提示本文:
╭──

核兵器禁止条約第3回締約国会議で、赤十字国際委員会の声明を読み上げる高垣慶太さん(右)=2025年3月6日、米ニューヨーク、同委員会提供

 米ニューヨークの国連本部で開かれている核兵器禁止条約の第3回締約国会議では、広島出身の若者や広島県選出の国会議員、広島市長が会長を務める平和首長会議の代表者らが次々と発言している。日本政府は条約を批准せず、過去2回に続きオブザーバー参加も見送った中で、核兵器廃絶や被害者救済を求めるスピーチを続けている。

 6日は、赤十字国際委員会(ICRC)のユース代表として広島市出身で早稲田大4年の高垣慶太さんが発言。医師だった母方の2人の曽祖父がそれぞれ広島、長崎で被爆者の治療にあたったことを語った。

 高垣さんは「元通りにしてくれ」という意味の広島の方言「まどうてくれ」に言及し、「被爆者たちが発した必死の願いが込められている」と述べた。核兵器の使用や実験で被害を受けた人々の援助や環境の修復を求め、「国際社会は核兵器を廃絶し、現在も苦しむ人々、特に見落とされている人々の補償や汚染された自然環境の改善に協力して取り組むべきだ」と訴えた。

 5日は国際NGO・平和首長会議を代表し、副会長を務めるドイツ・ハノーバー市のベリット・オーナイ市長と香川剛広事務総長が演説した。すべての国が条約を批准し、対話を通じた紛争の解決に向かうよう訴えた。

 香川事務総長は日本原水爆被害者団体協議会(日本被団協)のノーベル平和賞受賞に触れ、「『ヒバクシャ』が被爆の実相を世界に伝える献身的な貢献をしてきたことが評価された」と話した。その上で「国際社会に『核兵器の使用は決して許されない』というメッセージを改めて示している」と述べた。

╰──

課題 A: 締約国会議の記事から、「米ニューヨークの国連本部で開」で始まり「て取り組むべきだ」と訴えた。」で終わる部分を、終わりの語句まで含めて一字一句変えずに書き出しなさい。
課題 B: 締約国会議の記事で、香川事務総長は日本被団協のノーベル平和賞受賞が何を評価されたものだと述べているか。また、その受賞が国際社会に何を示していると話しているか。一文から三文で説明しなさい。
課題 C: 締約国会議の記事の最後の文の後から、続きを書き継ぎなさい。
この後に続く行は、使わなくてかまいません。

保存データ:
╭──

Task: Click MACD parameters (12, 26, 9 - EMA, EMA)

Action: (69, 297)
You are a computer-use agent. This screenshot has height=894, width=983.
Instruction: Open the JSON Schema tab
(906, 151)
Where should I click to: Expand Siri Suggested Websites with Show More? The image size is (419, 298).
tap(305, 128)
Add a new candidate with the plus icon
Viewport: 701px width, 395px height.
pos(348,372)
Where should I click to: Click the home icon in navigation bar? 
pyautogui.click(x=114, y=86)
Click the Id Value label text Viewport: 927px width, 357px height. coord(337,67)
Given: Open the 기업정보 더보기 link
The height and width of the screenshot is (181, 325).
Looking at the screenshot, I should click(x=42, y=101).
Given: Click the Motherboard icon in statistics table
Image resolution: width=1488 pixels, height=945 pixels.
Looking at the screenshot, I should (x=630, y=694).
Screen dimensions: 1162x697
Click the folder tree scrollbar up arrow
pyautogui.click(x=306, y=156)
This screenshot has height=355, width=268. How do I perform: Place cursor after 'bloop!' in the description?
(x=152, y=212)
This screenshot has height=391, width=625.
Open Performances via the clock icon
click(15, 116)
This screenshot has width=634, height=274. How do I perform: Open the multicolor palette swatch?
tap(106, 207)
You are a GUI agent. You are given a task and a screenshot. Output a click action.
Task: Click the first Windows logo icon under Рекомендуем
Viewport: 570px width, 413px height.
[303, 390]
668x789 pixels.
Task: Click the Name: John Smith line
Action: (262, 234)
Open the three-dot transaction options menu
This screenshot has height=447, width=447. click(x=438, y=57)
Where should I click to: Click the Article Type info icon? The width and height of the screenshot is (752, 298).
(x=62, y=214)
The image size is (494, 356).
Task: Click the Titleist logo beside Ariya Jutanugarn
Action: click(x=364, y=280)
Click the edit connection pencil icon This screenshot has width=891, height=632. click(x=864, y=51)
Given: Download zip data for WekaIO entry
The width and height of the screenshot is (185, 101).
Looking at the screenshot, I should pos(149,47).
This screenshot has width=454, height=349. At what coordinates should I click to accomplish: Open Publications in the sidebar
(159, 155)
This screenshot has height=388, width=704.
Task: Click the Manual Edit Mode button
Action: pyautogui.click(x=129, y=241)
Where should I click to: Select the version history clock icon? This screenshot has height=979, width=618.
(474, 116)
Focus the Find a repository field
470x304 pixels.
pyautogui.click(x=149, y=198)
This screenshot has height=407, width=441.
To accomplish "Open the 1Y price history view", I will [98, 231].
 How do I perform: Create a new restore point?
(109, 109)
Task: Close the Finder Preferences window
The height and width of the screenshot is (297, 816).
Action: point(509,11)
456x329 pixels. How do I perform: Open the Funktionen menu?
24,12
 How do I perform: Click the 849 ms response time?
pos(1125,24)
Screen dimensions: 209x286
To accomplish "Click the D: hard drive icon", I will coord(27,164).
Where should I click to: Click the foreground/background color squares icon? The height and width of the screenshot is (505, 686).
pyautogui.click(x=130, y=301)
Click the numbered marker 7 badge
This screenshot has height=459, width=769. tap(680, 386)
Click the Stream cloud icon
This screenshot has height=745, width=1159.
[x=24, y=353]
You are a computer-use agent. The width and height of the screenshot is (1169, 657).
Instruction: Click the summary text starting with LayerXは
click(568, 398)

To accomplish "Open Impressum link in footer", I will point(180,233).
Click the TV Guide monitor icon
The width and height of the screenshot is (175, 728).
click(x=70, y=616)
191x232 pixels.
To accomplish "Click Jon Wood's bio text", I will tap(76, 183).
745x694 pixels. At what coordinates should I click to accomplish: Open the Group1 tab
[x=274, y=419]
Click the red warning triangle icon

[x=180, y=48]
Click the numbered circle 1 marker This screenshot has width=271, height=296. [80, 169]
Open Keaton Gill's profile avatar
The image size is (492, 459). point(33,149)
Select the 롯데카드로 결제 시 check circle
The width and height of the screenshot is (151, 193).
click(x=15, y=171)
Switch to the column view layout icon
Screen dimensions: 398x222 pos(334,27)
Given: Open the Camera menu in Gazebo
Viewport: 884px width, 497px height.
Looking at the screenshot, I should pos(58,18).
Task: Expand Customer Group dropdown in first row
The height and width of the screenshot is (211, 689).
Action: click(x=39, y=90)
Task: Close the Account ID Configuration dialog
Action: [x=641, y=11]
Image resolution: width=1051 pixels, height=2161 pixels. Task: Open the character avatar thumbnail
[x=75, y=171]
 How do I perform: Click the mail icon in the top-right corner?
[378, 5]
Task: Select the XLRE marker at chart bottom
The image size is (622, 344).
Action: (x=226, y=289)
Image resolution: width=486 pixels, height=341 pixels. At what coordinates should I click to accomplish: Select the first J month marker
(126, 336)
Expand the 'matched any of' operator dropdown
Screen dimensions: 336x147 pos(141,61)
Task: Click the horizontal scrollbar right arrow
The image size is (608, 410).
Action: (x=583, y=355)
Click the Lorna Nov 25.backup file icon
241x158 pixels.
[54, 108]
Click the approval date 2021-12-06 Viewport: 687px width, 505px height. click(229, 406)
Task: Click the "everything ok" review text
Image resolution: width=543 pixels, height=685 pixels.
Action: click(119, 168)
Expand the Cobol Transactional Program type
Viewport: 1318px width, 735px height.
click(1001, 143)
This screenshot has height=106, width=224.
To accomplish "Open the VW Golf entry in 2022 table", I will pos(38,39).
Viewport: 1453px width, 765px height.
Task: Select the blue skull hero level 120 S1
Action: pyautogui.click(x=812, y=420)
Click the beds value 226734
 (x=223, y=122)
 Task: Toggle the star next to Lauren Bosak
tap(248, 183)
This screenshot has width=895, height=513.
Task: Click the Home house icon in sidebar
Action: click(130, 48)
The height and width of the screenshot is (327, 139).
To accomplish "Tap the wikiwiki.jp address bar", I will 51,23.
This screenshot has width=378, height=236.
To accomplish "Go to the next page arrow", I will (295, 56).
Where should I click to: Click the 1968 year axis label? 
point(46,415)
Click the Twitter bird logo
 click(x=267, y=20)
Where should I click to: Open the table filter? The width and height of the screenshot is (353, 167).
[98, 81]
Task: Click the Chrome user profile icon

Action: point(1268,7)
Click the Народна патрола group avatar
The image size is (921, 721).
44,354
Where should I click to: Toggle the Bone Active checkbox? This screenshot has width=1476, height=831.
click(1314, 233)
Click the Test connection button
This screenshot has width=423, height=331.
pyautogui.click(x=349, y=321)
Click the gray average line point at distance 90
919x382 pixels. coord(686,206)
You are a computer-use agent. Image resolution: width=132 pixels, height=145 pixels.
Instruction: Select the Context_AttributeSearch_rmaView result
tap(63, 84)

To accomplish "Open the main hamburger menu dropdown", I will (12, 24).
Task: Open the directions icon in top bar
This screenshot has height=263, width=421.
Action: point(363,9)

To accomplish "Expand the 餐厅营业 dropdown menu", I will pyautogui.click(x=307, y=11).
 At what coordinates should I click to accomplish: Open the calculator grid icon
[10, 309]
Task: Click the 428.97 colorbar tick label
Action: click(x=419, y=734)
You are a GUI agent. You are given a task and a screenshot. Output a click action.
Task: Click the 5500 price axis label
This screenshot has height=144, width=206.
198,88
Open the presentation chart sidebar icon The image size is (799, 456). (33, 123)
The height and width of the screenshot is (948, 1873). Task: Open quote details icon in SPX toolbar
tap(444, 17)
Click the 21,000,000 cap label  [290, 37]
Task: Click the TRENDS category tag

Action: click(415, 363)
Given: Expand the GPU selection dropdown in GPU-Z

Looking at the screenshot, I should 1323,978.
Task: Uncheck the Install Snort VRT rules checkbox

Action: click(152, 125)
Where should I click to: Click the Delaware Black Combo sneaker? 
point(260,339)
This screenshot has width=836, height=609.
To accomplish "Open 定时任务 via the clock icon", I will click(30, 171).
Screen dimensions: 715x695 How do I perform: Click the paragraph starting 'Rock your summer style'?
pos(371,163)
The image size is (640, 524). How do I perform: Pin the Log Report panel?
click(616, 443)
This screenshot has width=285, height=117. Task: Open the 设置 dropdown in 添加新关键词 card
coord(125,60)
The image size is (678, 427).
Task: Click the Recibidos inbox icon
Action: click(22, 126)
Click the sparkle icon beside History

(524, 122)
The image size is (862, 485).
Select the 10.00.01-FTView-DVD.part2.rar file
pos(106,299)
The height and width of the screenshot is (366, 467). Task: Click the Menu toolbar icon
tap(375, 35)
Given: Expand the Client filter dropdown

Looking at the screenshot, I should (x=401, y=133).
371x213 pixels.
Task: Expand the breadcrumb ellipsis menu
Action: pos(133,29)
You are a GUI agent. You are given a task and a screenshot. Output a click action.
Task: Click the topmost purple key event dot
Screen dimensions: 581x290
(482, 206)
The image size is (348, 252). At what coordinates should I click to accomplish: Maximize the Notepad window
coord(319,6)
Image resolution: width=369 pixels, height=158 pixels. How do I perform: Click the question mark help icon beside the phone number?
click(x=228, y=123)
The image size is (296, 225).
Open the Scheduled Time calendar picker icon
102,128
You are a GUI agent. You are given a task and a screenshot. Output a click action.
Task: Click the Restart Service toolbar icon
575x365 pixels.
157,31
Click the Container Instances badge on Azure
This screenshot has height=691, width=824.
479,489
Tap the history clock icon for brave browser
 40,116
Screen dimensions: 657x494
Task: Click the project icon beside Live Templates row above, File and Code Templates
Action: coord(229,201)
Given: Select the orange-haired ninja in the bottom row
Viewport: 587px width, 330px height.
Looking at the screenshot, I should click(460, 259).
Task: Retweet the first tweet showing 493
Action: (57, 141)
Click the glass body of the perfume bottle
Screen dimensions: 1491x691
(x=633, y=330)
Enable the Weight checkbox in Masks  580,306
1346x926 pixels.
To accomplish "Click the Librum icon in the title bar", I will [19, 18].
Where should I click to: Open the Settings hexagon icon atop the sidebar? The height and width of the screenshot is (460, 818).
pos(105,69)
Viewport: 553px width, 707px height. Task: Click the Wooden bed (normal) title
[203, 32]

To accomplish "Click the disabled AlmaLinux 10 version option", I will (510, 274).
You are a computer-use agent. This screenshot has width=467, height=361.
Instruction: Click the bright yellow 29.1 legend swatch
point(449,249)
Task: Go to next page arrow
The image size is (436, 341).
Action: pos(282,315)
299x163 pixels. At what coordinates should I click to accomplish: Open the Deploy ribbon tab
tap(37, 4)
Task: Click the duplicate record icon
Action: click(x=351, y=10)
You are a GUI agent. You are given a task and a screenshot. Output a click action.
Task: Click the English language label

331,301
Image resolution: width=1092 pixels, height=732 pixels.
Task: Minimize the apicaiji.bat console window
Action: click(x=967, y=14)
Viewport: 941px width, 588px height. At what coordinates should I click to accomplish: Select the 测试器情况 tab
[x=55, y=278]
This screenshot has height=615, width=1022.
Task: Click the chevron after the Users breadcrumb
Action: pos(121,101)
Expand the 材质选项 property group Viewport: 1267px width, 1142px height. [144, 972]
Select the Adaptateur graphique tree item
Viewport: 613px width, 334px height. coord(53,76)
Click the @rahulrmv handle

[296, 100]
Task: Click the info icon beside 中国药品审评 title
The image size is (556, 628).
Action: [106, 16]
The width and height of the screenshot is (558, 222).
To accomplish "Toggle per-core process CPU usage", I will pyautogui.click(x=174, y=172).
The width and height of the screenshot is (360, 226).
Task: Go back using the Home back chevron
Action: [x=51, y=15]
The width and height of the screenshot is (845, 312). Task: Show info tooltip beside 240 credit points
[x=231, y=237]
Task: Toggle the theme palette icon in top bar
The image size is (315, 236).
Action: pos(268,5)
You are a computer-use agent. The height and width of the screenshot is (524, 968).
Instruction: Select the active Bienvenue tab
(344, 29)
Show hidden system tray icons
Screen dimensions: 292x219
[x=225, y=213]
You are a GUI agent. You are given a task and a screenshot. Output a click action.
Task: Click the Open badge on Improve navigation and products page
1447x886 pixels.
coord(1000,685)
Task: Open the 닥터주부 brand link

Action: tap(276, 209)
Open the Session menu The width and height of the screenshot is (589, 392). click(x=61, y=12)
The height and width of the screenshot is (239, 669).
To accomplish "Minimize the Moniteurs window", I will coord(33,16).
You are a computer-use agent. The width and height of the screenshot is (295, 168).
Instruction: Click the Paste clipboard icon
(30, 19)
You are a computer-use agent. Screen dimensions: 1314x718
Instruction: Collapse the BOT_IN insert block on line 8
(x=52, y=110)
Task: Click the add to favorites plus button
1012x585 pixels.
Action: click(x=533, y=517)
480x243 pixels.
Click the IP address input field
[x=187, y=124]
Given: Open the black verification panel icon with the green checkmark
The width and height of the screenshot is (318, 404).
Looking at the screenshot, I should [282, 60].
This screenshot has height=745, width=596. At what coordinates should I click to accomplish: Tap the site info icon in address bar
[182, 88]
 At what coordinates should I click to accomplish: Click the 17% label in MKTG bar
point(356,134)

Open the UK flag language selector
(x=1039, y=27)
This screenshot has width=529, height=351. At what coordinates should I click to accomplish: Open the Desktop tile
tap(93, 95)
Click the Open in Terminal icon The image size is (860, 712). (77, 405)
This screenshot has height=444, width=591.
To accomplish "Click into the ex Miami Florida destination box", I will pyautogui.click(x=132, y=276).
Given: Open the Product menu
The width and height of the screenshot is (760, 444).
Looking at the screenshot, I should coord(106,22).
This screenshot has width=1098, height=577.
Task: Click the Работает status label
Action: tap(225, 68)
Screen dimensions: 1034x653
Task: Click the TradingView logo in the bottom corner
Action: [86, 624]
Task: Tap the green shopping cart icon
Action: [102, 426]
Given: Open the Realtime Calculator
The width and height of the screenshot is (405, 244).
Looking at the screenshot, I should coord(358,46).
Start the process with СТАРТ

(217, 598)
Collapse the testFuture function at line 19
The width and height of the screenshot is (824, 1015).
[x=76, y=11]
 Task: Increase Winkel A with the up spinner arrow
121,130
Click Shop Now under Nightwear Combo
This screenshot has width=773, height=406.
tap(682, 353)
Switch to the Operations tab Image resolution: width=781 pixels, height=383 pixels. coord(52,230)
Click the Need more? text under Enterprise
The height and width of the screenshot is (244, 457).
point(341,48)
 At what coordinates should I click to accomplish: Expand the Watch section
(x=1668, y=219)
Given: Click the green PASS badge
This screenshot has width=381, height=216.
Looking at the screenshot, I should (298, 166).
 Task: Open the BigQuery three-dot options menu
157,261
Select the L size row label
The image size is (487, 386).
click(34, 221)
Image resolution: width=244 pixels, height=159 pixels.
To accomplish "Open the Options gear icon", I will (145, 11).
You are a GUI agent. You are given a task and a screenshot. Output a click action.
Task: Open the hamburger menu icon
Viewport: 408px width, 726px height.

╰──

解答 A:
米ニューヨークの国連本部で開かれている核兵器禁止条約の第3回締約国会議では、広島出身の若者や広島県選出の国会議員、広島市長が会長を務める平和首長会議の代表者らが次々と発言している。日本政府は条約を批准せず、過去2回に続きオブザーバー参加も見送った中で、核兵器廃絶や被害者救済を求めるスピーチを続けている。

 6日は、赤十字国際委員会(ICRC)のユース代表として広島市出身で早稲田大4年の高垣慶太さんが発言。医師だった母方の2人の曽祖父がそれぞれ広島、長崎で被爆者の治療にあたったことを語った。

 高垣さんは「元通りにしてくれ」という意味の広島の方言「まどうてくれ」に言及し、「被爆者たちが発した必死の願いが込められている」と述べた。核兵器の使用や実験で被害を受けた人々の援助や環境の修復を求め、「国際社会は核兵器を廃絶し、現在も苦しむ人々、特に見落とされている人々の補償や汚染された自然環境の改善に協力して取り組むべきだ」と訴えた。

解答 B: 「ヒバクシャ」が被爆の実相を世界に伝える献身的な貢献をしてきたことが評価されたと述べている。そのうえで、受賞は国際社会に「核兵器の使用は決して許されない」というメッセージを改めて示していると話している。

解答 C:
 オーナイ市長は演説で、「国連憲章にうたわれているように集団安全保障のシステムが機能するべきだが、強者の力が支配する世界へ向かいつつある」という現状認識を示した。さらに「核抑止による保護を求める国があるが、核抑止によって核戦争が起きていないという証拠はなく、むしろ人類を危険にさらしている」と指摘。核兵器廃絶を視野に入れた核軍縮が必要だとして、核禁条約の重要性を訴えた。

 平和首長会議会長の松井一実・広島市長と副会長の鈴木史朗・長崎市長は新年度予算案を審議する市議会定例会と日程が重なったため出席を見送った。

 4日にあった「核戦争の真の代償」を考えるパネル討論では、広島県選出の森本真治参院議員=立憲民主党=が日本の国会議員としては初めて、締約国会議で発言した。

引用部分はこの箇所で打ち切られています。